Warsaw Pact, CIS Peacekeeping, CSTO Operations: Moscow Develops “Collective” Intervention Concept (Part One)

Publication: Eurasia Daily Monitor Volume: 8 Issue: 169

(Source: RIA Novosti)

Russia’s presidential think-tank, INSOR, has drafted a blueprint for using the Collective Security Treaty Organization (CSTO) as a multinational cover on Russia-led stability operations. Moscow envisions such contingencies in the CSTO’s claimed “area of responsibility” (Belarus, Armenia, Kazakhstan, Kyrgyzstan, Tajikistan, Uzbekistan) and potentially beyond (see EDM, September 8, 9, 14).

Using the CSTO to create the appearance of multinational support for Russian operations would be consistent with Soviet and post-1991 Russian practice. Those interventions took place in countries contiguous to the Soviet Union or Russia. In almost all cases, Moscow went to great lengths portraying its interventions as inspired by collective interests of a group of countries, collectively authorized by such a group of countries, or drawing at least symbolically on their troop contributions.

That pretense never conferred international legitimacy, and seldom helped deflect international criticism from Moscow over such operations. But the purpose of that pretense went beyond propaganda. It served to cast the Soviet Union, or Russia, as leader of a bloc of countries; isolate a target country while creating an appearance of overall consent to Moscow’s hegemony in the region; discourage or pre-empt genuine international involvement in the region’s security arrangements; and reinforce acceptance de facto of Moscow’s unrecognized sphere of influence.

The Soviet Union created the Warsaw Pact with the structure to operationalize it, WTO (Warsaw Treaty Organization, named after the signing venue) as a military alliance against external adversaries in Europe. The WTO, however, was only invoked or used for military intervention in member countries, against independent-minded, popularly-supported governments there. Those interventions also installed governments committed to WTO membership. During the 1990s, Russia used the CIS (then comprised of 12 countries) to bestow “collective” approval on Russian “peacekeeping” operations. The CSTO, like its WTO predecessor and organizational model, is supposed to intervene collectively in the event of external aggression on a member country. However, Moscow proposes to change CSTO’s statutes, so as to use this organization’s cover for Russia-led interventions within member countries, in line with the earlier uses of the WTO and CIS.  
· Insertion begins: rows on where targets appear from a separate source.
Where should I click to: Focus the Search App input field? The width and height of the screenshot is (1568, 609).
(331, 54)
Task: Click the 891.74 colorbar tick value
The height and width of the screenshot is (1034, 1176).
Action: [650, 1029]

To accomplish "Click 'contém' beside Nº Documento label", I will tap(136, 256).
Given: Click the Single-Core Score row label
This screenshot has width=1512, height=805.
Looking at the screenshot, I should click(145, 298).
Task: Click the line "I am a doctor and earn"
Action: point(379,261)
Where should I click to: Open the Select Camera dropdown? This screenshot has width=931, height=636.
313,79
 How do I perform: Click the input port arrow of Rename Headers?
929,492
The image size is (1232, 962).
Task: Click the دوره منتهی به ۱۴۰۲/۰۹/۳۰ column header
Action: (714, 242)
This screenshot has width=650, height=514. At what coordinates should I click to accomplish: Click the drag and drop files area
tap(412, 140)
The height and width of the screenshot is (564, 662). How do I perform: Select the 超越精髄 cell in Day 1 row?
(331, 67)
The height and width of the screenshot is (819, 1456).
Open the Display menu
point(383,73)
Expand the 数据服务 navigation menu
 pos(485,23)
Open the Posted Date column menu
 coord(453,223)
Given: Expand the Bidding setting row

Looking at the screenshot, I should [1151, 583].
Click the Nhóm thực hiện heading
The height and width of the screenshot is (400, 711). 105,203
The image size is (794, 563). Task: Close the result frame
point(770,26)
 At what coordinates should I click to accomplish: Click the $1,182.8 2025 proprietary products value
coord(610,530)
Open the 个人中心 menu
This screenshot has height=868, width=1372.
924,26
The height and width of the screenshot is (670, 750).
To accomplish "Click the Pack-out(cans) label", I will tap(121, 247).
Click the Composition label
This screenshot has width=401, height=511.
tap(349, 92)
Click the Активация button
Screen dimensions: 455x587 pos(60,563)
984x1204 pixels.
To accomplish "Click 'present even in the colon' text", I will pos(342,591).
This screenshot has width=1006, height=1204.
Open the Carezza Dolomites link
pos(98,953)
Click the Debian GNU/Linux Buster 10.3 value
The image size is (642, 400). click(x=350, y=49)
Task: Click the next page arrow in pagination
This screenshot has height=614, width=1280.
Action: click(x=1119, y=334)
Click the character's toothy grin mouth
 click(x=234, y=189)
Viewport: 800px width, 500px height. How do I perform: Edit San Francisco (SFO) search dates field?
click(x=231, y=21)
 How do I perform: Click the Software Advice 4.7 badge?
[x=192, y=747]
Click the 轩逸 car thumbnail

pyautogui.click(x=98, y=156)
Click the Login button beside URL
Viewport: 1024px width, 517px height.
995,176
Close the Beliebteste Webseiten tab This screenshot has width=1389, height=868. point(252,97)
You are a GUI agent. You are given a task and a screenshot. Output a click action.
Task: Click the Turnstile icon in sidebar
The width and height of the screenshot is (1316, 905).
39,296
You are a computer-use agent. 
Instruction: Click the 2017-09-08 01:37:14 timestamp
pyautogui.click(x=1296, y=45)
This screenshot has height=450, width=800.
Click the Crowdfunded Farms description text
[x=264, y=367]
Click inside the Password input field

In 1956, Moscow had invoked the Warsaw Pact’s mutual assistance provisions as a justification for intervening in Hungary. The Kremlin arranged an invitation from its supporters in that country’s coalition government, and responded by sending in the troops. The military intervention was unilaterally Soviet, but Moscow ensured vocal “collective” support by WTO member governments (Charles Gati: “Failed Illusions: Moscow, Washington, Budapest, and the 1956 Hungarian Revolt,” Stanford University Press, 2006).

In 1968 the Kremlin enlisted troop contributions, on top of political approval, from four WTO member countries, in a “joint” intervention in another member country – this time to suppress the Prague Spring. In this case also, Moscow arranged an invitation from some highly-placed local sympathizers who opposed their government’s policies. The euphemistic label, “Warsaw Pact intervention,” became general official usage in the West (Guenter Bischof et al., eds: “The Prague Spring and the Warsaw Pact Invasion of Czechoslovakia,” Lexington Books, 2010).

The Soviet Union added an elaborate ideological superstructure (“preserving socialism”) to justify those military interventions and replace the ruling teams in those countries. Ultimately, however, those interventions aimed to keep those countries (and, by dint of example, their neighbors) within Moscow’s sphere of dominance. Since (as is often pointed out) “Russia is not the Soviet Union,” Russia easily switched from that Soviet ideological rationalization to other justifications for its military interventions abroad. Already before the Soviet Union’s official demise, Moscow cited goals of social modernization and combating Islamic fundamentalism to justify its intervention in Afghanistan during the 1980s. That intervention remains a rare case of unilateral action, without “collective” contributions from allies.

In 1992, with its internal strength and international credibility at an all-time low, Russia intervened unilaterally again to seize control of Transnistria from Moldova. Although lacking any “collective” support, that action proved enduringly successful and precedent-setting. It became the first Russian military operation under “peacekeeping” colors in the “post-Soviet,” then-evolving “CIS space;” it asserted Russia’s claim to a “peacekeeping” monopoly in that “space” – a claim never seriously contested by the West, indeed explicitly tolerated from the outset; and it demonstrated for the first time the Russian concept of “coercion to peace,” a more fully developed version of which was seen again in 2008 in Georgia.

Its 1992 success in Moldova encouraged Russia in the short term to proceed with further “peacekeeping” operations in Georgia (Abkhazia and South Ossetia) as well as in Tajikistan. Given international tolerance of those operations, Moscow was able to enlist “collective” support in one form or another within the CIS. Aiming to institutionalize such support on a long-term basis, Russia proceeded to create the Collective Security Treaty and, in due course, the structure to operationalize that treaty, CSTO.